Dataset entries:
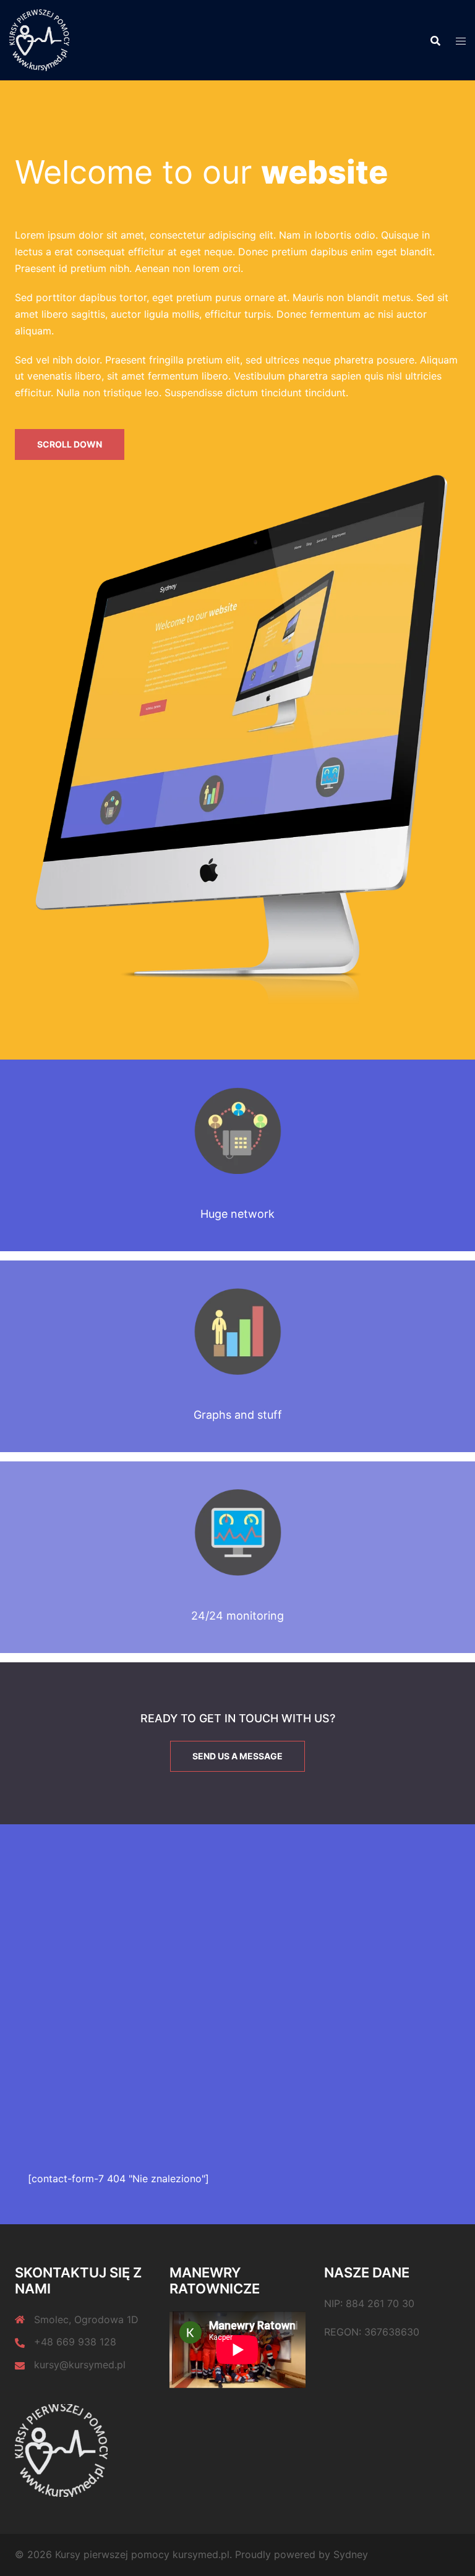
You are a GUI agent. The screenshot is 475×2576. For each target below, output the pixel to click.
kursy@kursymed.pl (80, 2364)
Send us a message (237, 1756)
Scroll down (69, 444)
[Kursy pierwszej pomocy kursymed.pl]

-- Task requirements --
Output the entries above verbatim, leaving out images.

-- Answer space --
You are a GUI agent. The screenshot is 475×2576. For each target below, output the pixel to click.
kursy@kursymed.pl (80, 2364)
Send us a message (237, 1756)
Scroll down (69, 444)
[Kursy pierwszej pomocy kursymed.pl]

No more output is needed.